### WHAT TO DO
All records are to be retyped faithfully and completely.

──────── DATASET EXCERPTS ────────

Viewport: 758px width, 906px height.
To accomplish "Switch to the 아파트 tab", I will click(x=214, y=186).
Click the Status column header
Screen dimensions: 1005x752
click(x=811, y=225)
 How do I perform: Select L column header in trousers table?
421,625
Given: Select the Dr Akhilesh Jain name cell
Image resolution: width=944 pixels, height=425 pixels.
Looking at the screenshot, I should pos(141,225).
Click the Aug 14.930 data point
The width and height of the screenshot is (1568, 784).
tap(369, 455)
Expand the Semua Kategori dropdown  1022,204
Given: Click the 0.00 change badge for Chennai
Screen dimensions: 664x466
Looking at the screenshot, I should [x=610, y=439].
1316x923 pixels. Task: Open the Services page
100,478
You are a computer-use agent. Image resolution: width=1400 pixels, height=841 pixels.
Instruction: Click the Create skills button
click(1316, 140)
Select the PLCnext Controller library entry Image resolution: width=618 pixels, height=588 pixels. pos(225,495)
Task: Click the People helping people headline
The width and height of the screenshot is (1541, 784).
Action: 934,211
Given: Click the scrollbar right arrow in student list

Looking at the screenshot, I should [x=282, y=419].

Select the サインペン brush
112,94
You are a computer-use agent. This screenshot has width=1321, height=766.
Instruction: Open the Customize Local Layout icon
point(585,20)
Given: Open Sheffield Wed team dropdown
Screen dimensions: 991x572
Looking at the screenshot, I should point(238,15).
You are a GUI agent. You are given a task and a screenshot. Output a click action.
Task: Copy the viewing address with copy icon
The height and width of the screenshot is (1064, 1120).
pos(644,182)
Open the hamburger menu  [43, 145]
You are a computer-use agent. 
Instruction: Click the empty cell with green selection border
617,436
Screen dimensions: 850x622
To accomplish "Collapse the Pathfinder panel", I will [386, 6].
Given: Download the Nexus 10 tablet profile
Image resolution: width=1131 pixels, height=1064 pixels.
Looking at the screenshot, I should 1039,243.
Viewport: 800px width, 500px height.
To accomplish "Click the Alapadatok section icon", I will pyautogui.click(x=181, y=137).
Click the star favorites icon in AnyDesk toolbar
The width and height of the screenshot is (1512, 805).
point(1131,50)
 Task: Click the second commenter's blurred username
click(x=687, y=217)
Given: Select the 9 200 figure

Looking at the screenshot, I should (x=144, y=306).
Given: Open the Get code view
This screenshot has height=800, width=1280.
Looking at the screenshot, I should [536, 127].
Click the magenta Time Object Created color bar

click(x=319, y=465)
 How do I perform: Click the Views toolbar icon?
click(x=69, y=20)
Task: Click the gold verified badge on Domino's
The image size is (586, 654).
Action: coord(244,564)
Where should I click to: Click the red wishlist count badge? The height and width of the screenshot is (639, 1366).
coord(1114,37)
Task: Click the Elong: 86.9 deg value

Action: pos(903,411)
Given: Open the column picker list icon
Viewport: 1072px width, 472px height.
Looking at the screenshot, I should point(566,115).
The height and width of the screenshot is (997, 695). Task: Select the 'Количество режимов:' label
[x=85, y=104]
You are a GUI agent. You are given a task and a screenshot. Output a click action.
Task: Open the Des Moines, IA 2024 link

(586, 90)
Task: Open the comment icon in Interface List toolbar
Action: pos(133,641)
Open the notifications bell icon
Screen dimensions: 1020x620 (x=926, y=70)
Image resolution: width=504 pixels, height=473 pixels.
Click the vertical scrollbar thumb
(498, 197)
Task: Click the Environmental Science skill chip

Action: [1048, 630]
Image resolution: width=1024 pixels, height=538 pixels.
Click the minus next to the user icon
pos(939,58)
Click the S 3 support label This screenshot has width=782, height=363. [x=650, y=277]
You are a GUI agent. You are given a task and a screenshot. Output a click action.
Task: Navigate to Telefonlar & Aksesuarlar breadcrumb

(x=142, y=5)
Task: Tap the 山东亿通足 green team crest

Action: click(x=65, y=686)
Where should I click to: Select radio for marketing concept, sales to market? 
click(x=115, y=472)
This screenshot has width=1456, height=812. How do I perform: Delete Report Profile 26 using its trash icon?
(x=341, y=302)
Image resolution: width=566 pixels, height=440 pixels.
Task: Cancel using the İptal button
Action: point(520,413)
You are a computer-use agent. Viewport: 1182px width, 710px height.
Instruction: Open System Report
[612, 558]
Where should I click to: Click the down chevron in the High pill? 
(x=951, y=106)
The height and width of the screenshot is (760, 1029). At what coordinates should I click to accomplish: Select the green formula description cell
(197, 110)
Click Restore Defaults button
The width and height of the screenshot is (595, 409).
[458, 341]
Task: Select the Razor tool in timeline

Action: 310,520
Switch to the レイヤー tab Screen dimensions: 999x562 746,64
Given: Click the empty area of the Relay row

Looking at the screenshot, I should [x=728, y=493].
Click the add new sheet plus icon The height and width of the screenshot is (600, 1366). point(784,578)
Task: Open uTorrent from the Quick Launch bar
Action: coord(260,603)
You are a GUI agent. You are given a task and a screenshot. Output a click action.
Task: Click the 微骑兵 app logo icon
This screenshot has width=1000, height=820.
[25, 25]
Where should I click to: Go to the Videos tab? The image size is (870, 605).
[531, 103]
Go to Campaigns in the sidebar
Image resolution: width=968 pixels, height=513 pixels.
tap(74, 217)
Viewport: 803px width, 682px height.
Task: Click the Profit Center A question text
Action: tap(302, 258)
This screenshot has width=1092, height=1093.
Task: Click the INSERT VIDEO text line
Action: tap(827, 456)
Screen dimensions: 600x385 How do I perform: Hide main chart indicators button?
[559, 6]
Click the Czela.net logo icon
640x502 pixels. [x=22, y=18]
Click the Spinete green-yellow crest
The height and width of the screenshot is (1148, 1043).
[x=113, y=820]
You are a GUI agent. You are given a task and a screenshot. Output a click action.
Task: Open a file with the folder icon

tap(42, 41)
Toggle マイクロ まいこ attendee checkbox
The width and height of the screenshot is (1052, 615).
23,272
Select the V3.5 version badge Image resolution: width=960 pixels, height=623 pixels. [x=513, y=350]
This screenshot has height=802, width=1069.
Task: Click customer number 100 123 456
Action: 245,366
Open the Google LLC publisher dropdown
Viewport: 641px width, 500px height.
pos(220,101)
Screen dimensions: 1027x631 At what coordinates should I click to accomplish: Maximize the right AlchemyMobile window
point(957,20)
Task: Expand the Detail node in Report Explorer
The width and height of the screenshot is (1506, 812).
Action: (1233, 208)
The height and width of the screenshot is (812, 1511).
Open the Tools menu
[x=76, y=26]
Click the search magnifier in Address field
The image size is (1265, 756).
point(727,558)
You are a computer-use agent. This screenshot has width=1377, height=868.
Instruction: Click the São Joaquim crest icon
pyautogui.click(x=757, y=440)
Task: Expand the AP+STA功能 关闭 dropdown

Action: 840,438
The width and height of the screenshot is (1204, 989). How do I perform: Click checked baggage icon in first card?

────────

### RESULT FOR THIS TASK
Viewport: 758px width, 906px height.
To accomplish "Switch to the 아파트 tab", I will click(x=214, y=186).
Click the Status column header
Screen dimensions: 1005x752
click(x=811, y=225)
 How do I perform: Select L column header in trousers table?
421,625
Given: Select the Dr Akhilesh Jain name cell
Image resolution: width=944 pixels, height=425 pixels.
Looking at the screenshot, I should pos(141,225).
Click the Aug 14.930 data point
The width and height of the screenshot is (1568, 784).
tap(369, 455)
Expand the Semua Kategori dropdown  1022,204
Given: Click the 0.00 change badge for Chennai
Screen dimensions: 664x466
Looking at the screenshot, I should [x=610, y=439].
1316x923 pixels. Task: Open the Services page
100,478
You are a computer-use agent. Image resolution: width=1400 pixels, height=841 pixels.
Instruction: Click the Create skills button
click(1316, 140)
Select the PLCnext Controller library entry Image resolution: width=618 pixels, height=588 pixels. pos(225,495)
Task: Click the People helping people headline
The width and height of the screenshot is (1541, 784).
Action: 934,211
Given: Click the scrollbar right arrow in student list

Looking at the screenshot, I should [x=282, y=419].

Select the サインペン brush
112,94
You are a computer-use agent. This screenshot has width=1321, height=766.
Instruction: Open the Customize Local Layout icon
point(585,20)
Given: Open Sheffield Wed team dropdown
Screen dimensions: 991x572
Looking at the screenshot, I should point(238,15).
You are a GUI agent. You are given a task and a screenshot. Output a click action.
Task: Copy the viewing address with copy icon
The height and width of the screenshot is (1064, 1120).
pos(644,182)
Open the hamburger menu  [43, 145]
You are a computer-use agent. 
Instruction: Click the empty cell with green selection border
617,436
Screen dimensions: 850x622
To accomplish "Collapse the Pathfinder panel", I will [386, 6].
Given: Download the Nexus 10 tablet profile
Image resolution: width=1131 pixels, height=1064 pixels.
Looking at the screenshot, I should 1039,243.
Viewport: 800px width, 500px height.
To accomplish "Click the Alapadatok section icon", I will pyautogui.click(x=181, y=137).
Click the star favorites icon in AnyDesk toolbar
The width and height of the screenshot is (1512, 805).
point(1131,50)
 Task: Click the second commenter's blurred username
click(x=687, y=217)
Given: Select the 9 200 figure

Looking at the screenshot, I should (x=144, y=306).
Given: Open the Get code view
This screenshot has height=800, width=1280.
Looking at the screenshot, I should [536, 127].
Click the magenta Time Object Created color bar

click(x=319, y=465)
 How do I perform: Click the Views toolbar icon?
click(x=69, y=20)
Task: Click the gold verified badge on Domino's
The image size is (586, 654).
Action: coord(244,564)
Where should I click to: Click the red wishlist count badge? The height and width of the screenshot is (639, 1366).
coord(1114,37)
Task: Click the Elong: 86.9 deg value

Action: pos(903,411)
Given: Open the column picker list icon
Viewport: 1072px width, 472px height.
Looking at the screenshot, I should point(566,115).
The height and width of the screenshot is (997, 695). Task: Select the 'Количество режимов:' label
[x=85, y=104]
You are a GUI agent. You are given a task and a screenshot. Output a click action.
Task: Open the Des Moines, IA 2024 link

(586, 90)
Task: Open the comment icon in Interface List toolbar
Action: pos(133,641)
Open the notifications bell icon
Screen dimensions: 1020x620 (x=926, y=70)
Image resolution: width=504 pixels, height=473 pixels.
Click the vertical scrollbar thumb
(498, 197)
Task: Click the Environmental Science skill chip

Action: [1048, 630]
Image resolution: width=1024 pixels, height=538 pixels.
Click the minus next to the user icon
pos(939,58)
Click the S 3 support label This screenshot has width=782, height=363. [x=650, y=277]
You are a GUI agent. You are given a task and a screenshot. Output a click action.
Task: Navigate to Telefonlar & Aksesuarlar breadcrumb

(x=142, y=5)
Task: Tap the 山东亿通足 green team crest

Action: click(x=65, y=686)
Where should I click to: Select radio for marketing concept, sales to market? 
click(x=115, y=472)
This screenshot has width=1456, height=812. How do I perform: Delete Report Profile 26 using its trash icon?
(x=341, y=302)
Image resolution: width=566 pixels, height=440 pixels.
Task: Cancel using the İptal button
Action: point(520,413)
You are a computer-use agent. Viewport: 1182px width, 710px height.
Instruction: Open System Report
[612, 558]
Where should I click to: Click the down chevron in the High pill? 
(x=951, y=106)
The height and width of the screenshot is (760, 1029). At what coordinates should I click to accomplish: Select the green formula description cell
(197, 110)
Click Restore Defaults button
The width and height of the screenshot is (595, 409).
[458, 341]
Task: Select the Razor tool in timeline

Action: 310,520
Switch to the レイヤー tab Screen dimensions: 999x562 746,64
Given: Click the empty area of the Relay row

Looking at the screenshot, I should [x=728, y=493].
Click the add new sheet plus icon The height and width of the screenshot is (600, 1366). point(784,578)
Task: Open uTorrent from the Quick Launch bar
Action: coord(260,603)
You are a GUI agent. You are given a task and a screenshot. Output a click action.
Task: Click the 微骑兵 app logo icon
This screenshot has width=1000, height=820.
[25, 25]
Where should I click to: Go to the Videos tab? The image size is (870, 605).
[531, 103]
Go to Campaigns in the sidebar
Image resolution: width=968 pixels, height=513 pixels.
tap(74, 217)
Viewport: 803px width, 682px height.
Task: Click the Profit Center A question text
Action: tap(302, 258)
This screenshot has width=1092, height=1093.
Task: Click the INSERT VIDEO text line
Action: tap(827, 456)
Screen dimensions: 600x385 How do I perform: Hide main chart indicators button?
[559, 6]
Click the Czela.net logo icon
640x502 pixels. [x=22, y=18]
Click the Spinete green-yellow crest
The height and width of the screenshot is (1148, 1043).
[x=113, y=820]
You are a GUI agent. You are given a task and a screenshot. Output a click action.
Task: Open a file with the folder icon

tap(42, 41)
Toggle マイクロ まいこ attendee checkbox
The width and height of the screenshot is (1052, 615).
23,272
Select the V3.5 version badge Image resolution: width=960 pixels, height=623 pixels. [x=513, y=350]
This screenshot has height=802, width=1069.
Task: Click customer number 100 123 456
Action: 245,366
Open the Google LLC publisher dropdown
Viewport: 641px width, 500px height.
pos(220,101)
Screen dimensions: 1027x631 At what coordinates should I click to accomplish: Maximize the right AlchemyMobile window
point(957,20)
Task: Expand the Detail node in Report Explorer
The width and height of the screenshot is (1506, 812).
Action: (1233, 208)
The height and width of the screenshot is (812, 1511).
Open the Tools menu
[x=76, y=26]
Click the search magnifier in Address field
The image size is (1265, 756).
point(727,558)
You are a computer-use agent. This screenshot has width=1377, height=868.
Instruction: Click the São Joaquim crest icon
pyautogui.click(x=757, y=440)
Task: Expand the AP+STA功能 关闭 dropdown

Action: 840,438
The width and height of the screenshot is (1204, 989). How do I perform: Click checked baggage icon in first card?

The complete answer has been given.